Als Beispiel nannte Nagelsmann den Torschützen zum 2:1-Siegtreffer im Viertelfinale gegen Atletico Madrid, Tyler Adams. „Ich würde mich freuen, wenn es mehr von seiner Art gäbe“, sagte Nagelsmann. Der 21-jährige US-Amerikaner wurde bei New York Red Bulls ausgebildet, bevor er 2019 nach Leipzig kam. Neben dem amerikanischen Projekt gehört auch CA Bragantino aus Brasilien zum Netzwerk, das bis vor kurzem von Ralf Rangnick koordiniert wurde.

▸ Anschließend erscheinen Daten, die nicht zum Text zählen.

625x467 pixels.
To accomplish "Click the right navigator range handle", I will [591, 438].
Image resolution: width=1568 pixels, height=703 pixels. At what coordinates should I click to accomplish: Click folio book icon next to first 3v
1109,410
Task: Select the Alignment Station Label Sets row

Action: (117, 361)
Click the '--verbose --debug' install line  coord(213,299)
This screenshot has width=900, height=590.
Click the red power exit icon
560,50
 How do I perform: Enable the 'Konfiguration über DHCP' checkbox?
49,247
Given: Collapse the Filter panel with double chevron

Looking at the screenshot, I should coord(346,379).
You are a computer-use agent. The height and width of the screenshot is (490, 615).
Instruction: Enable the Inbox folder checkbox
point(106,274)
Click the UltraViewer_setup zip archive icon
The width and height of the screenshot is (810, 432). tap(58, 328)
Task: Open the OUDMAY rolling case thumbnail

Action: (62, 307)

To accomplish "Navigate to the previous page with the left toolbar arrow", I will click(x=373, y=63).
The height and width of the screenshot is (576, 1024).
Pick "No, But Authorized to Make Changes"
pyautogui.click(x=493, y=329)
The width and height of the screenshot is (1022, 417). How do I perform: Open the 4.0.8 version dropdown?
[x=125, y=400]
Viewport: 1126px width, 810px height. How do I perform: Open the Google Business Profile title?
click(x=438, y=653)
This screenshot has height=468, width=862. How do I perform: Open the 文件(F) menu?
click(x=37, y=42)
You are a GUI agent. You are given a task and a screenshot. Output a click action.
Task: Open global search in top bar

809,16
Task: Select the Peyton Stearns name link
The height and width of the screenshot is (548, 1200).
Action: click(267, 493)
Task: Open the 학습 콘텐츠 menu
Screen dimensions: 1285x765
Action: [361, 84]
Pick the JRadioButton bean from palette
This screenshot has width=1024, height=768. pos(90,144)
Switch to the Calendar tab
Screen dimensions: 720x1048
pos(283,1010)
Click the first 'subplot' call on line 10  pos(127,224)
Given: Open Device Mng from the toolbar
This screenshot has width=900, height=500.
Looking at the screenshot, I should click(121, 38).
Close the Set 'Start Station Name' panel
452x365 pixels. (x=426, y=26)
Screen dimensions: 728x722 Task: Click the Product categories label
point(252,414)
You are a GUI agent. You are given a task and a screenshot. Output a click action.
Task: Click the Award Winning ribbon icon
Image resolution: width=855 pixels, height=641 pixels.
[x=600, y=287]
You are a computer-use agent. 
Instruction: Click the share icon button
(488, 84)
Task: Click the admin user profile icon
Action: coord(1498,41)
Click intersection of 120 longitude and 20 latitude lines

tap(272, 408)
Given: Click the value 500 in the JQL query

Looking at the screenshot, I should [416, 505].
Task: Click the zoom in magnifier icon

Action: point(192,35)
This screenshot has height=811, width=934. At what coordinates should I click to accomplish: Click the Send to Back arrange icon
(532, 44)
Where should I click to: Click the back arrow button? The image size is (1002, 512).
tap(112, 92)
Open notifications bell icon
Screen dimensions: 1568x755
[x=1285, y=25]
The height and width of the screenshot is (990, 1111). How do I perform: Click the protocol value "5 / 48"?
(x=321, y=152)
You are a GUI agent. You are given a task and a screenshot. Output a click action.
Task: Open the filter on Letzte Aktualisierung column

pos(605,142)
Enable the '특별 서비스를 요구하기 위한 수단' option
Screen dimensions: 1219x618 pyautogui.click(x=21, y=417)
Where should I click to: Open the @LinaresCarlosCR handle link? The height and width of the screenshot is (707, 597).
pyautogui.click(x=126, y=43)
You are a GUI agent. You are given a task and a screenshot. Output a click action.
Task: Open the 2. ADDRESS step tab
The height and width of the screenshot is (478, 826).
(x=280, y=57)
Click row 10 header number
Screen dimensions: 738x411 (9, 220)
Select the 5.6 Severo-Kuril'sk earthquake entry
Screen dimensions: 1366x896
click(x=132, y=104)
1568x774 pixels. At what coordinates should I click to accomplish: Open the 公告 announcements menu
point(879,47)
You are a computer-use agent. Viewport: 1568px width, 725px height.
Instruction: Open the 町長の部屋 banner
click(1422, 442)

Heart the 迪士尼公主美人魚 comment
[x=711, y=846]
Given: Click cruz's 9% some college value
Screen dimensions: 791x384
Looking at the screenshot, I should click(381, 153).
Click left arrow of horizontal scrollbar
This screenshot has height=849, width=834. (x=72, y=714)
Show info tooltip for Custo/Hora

Red Bull Salzburg agiert seit einiger Zeit formal getrennt, bisher sind insgesamt 19 Spieler aus der Mozartstadt nach Leipzig gewechselt, jünger Transfer war Hwang Hee-chan. Die UEFA erlaubt die Teilnahme von zwei vom gleichen Geldgeber gesteuerten Vereinen am gleichen Europacup-Wettbewerb nicht. 2018 trafen Red Bull und RB in der Gruppenphase der Europa League aufeinander. Dennoch sind die Verbindungen eng. In der Startelf gegen Atletico standen am Donnerstag fünf Profis, die zuvor auch schon bei Red Bull Salzburg gespielt hatten.

Kontroverse Reaktionen
Durch den Halbfinal-Einzug in der Königsklasse hatte das RB-Projekt mit dem Aufstieg von der fünften Liga bis unter die Top vier des Kontinents nun auch international kontroverse Reaktionen hervorgerufen. Für Nagelsmann ist ein Ende der Entwicklung nicht in Sicht. „Es ist eine großartige Reise für RB Leipzig“, sagte er. "Es ist ein großes Ziel für die Zukunft, das weiter so zu machen, dass wir uns entwickeln können in der gleichen Geschwindigkeit wie in den letzten sieben Jahren, das wäre großartig für die Zukunft.